* [Your goal]:
Scan the entries below and tally the lines that include "Center". Return nothing but the tally.

[Collected data]
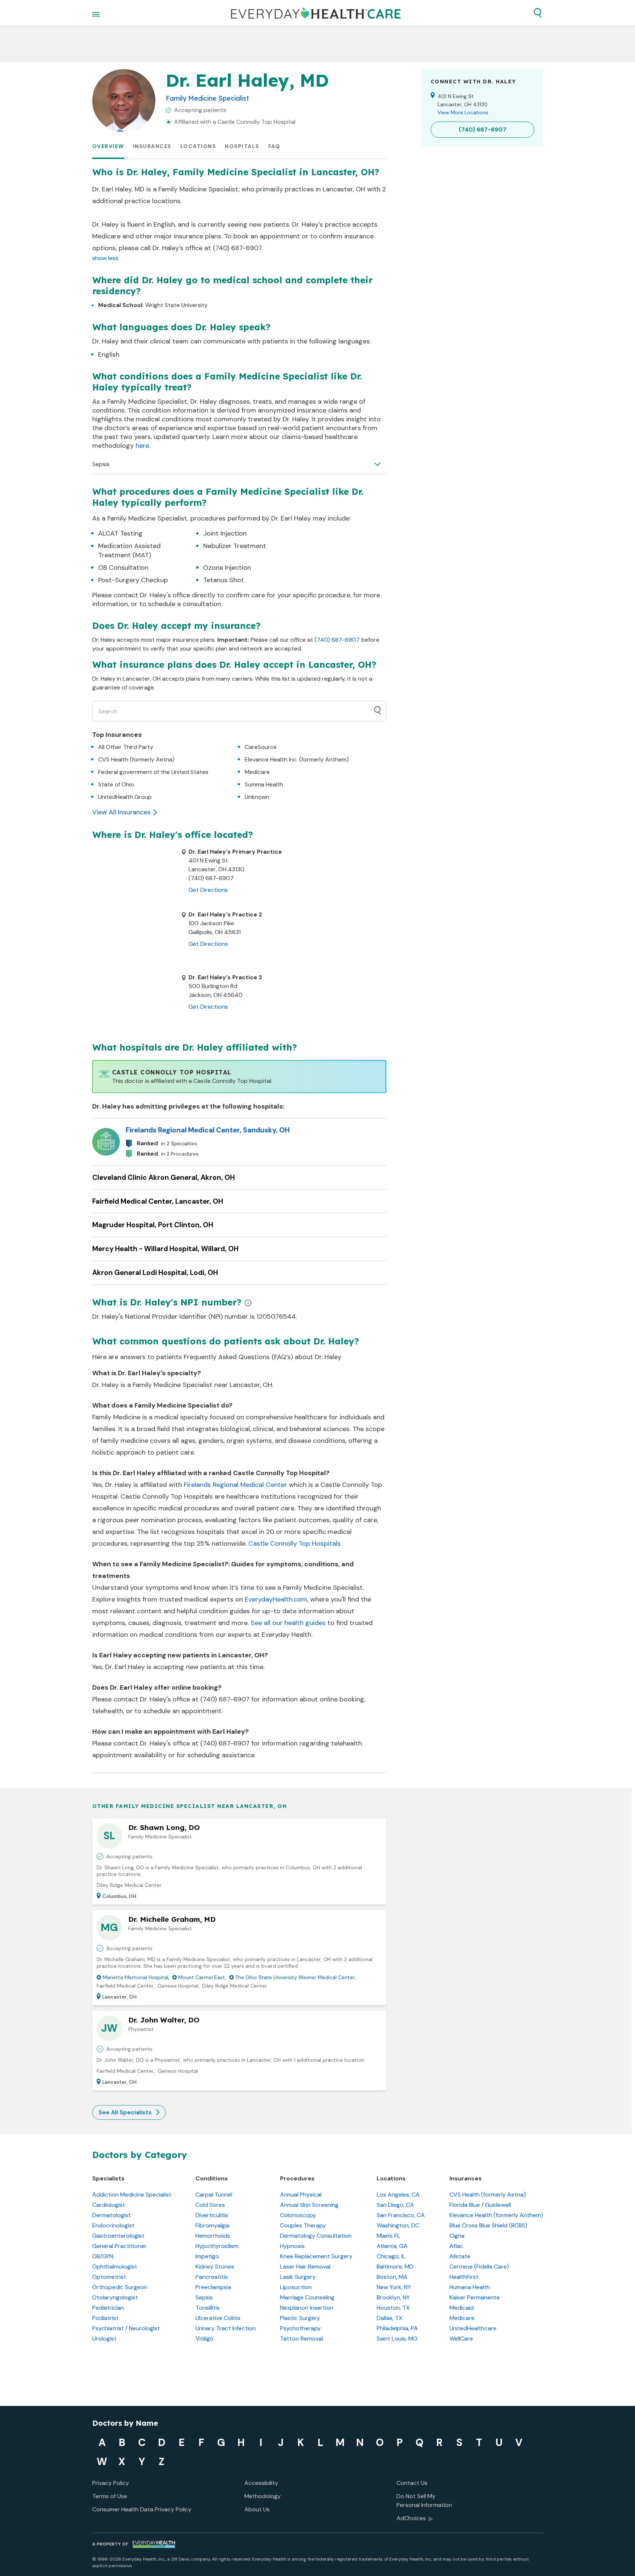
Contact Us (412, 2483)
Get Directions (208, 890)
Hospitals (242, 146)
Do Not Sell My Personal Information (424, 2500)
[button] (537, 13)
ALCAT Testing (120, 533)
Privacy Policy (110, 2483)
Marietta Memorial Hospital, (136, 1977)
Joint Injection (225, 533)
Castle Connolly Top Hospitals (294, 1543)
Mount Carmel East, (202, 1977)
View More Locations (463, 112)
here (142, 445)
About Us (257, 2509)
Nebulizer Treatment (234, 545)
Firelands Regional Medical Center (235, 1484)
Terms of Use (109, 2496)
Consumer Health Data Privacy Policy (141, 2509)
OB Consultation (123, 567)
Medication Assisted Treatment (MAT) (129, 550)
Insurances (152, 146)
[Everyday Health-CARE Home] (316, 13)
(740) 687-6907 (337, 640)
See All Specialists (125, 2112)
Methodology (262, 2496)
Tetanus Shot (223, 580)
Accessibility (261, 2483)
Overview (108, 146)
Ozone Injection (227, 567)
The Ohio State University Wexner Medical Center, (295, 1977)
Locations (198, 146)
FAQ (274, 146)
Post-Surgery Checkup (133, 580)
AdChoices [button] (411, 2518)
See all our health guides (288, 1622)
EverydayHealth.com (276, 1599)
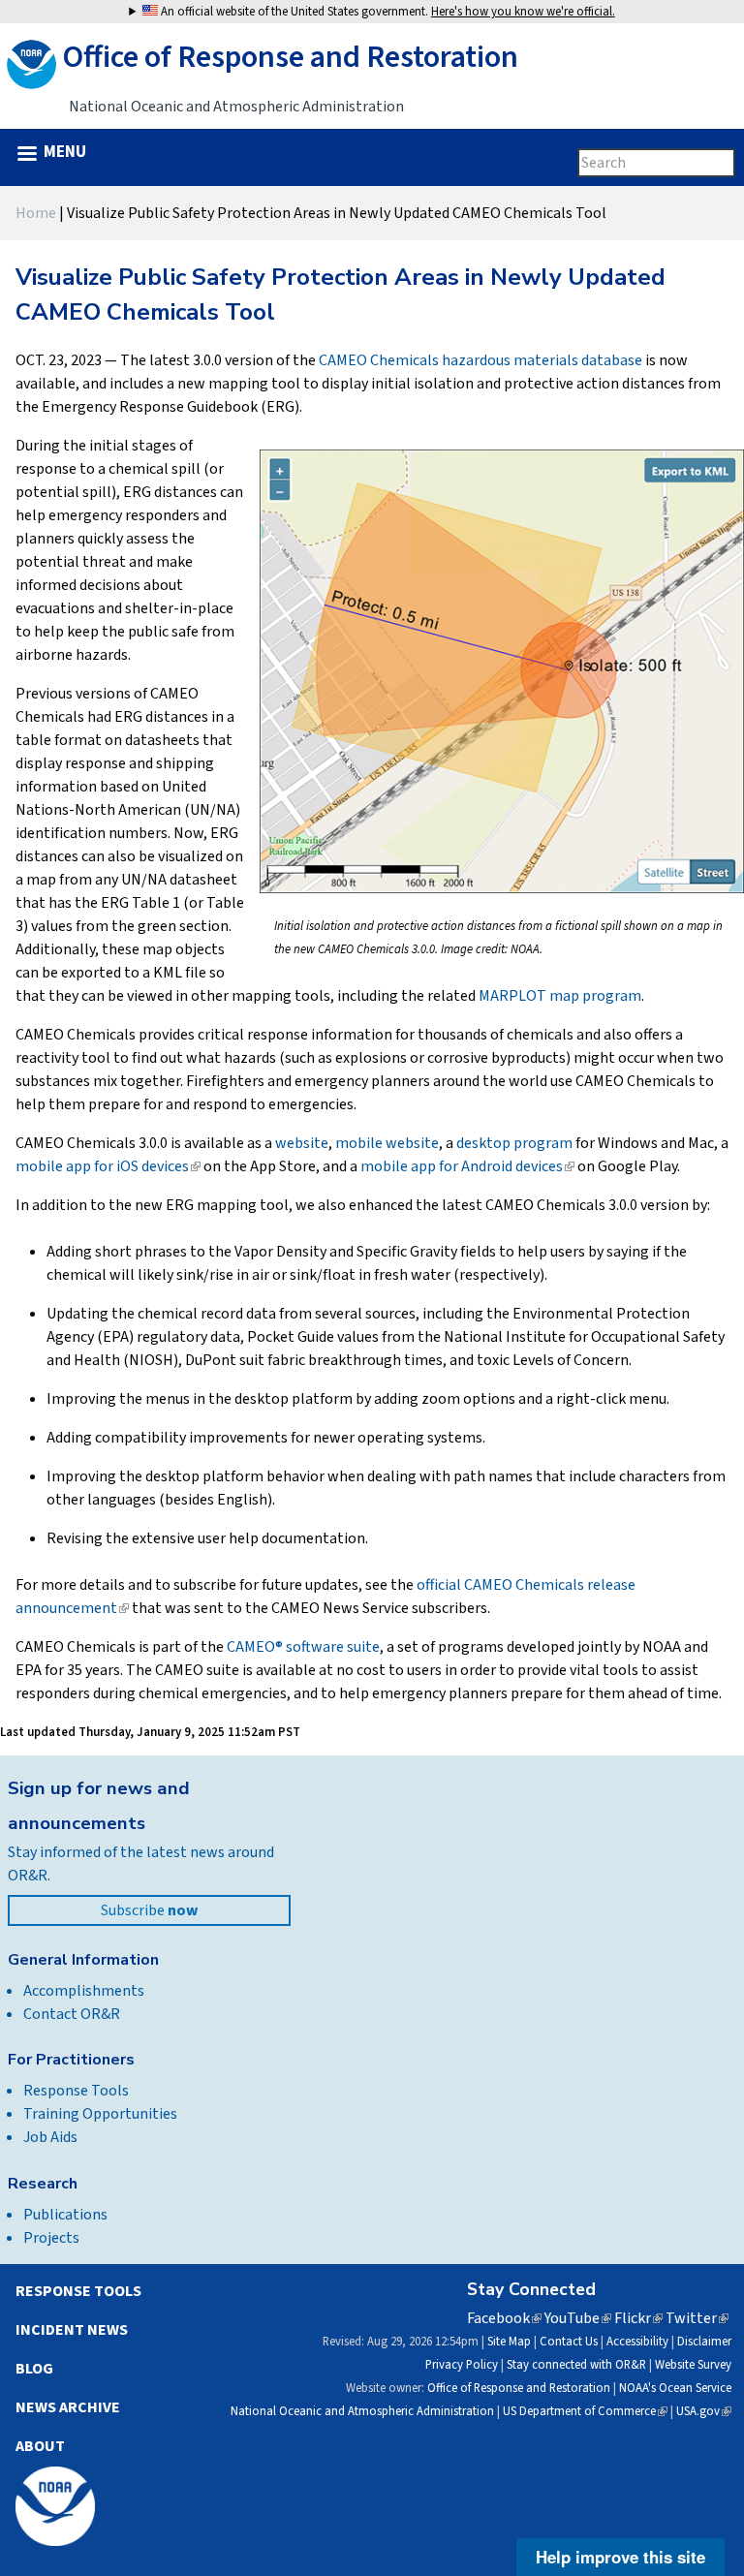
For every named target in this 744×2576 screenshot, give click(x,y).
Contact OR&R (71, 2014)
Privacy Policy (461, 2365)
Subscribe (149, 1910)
--
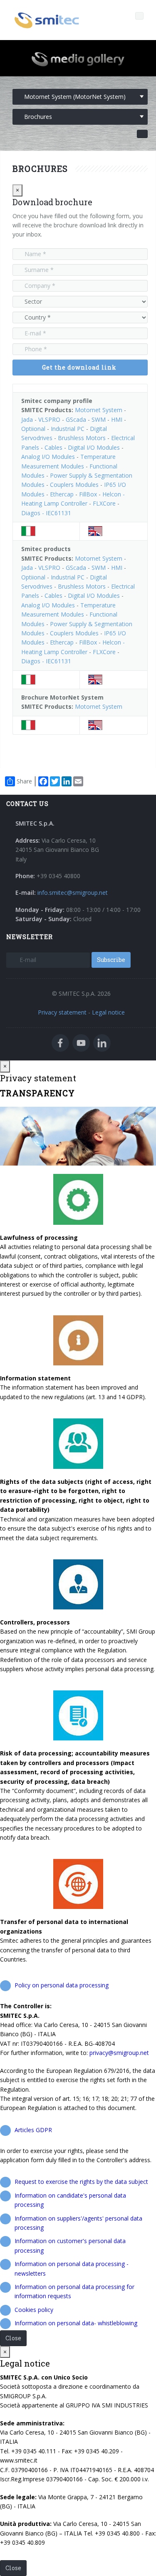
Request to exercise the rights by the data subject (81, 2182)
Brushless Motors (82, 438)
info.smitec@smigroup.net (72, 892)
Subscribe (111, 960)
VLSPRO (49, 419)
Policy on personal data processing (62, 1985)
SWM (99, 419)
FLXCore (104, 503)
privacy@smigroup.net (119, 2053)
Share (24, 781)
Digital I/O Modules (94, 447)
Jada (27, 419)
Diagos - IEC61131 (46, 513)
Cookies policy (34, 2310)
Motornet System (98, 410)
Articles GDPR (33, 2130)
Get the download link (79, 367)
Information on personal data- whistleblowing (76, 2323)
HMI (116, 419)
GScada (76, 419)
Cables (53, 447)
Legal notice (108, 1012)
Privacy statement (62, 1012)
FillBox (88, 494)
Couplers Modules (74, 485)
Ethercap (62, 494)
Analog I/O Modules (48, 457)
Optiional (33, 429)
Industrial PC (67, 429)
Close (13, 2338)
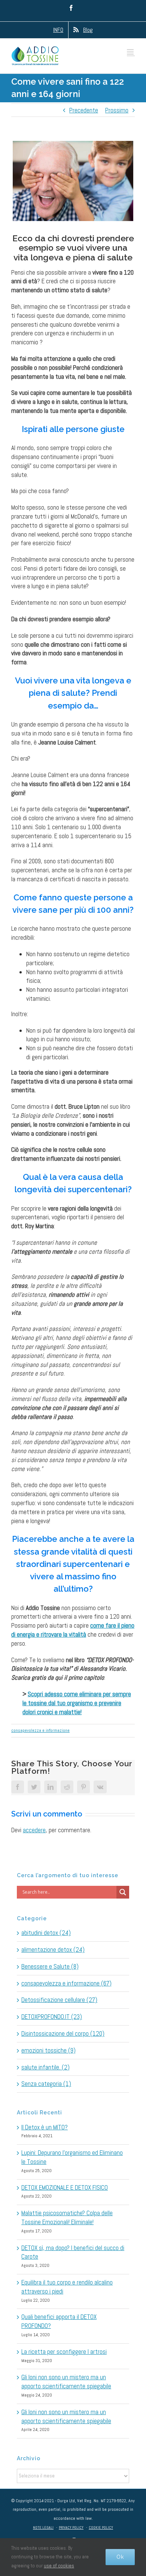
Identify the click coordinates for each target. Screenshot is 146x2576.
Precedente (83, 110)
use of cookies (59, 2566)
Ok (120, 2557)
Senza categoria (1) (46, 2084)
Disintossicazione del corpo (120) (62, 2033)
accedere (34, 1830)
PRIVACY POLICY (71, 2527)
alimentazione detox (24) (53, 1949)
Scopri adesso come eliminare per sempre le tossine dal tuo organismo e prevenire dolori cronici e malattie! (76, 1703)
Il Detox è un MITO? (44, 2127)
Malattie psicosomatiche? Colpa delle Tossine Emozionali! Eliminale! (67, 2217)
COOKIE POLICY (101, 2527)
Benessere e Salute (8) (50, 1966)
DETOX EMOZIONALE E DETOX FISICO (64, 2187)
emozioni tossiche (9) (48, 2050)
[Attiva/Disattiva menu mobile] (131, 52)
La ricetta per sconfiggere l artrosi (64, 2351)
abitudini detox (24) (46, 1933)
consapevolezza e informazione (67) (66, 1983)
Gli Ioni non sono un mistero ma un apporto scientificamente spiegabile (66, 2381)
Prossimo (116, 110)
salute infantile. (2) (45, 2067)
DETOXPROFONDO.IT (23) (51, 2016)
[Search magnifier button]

* [Result of this exercise]:
2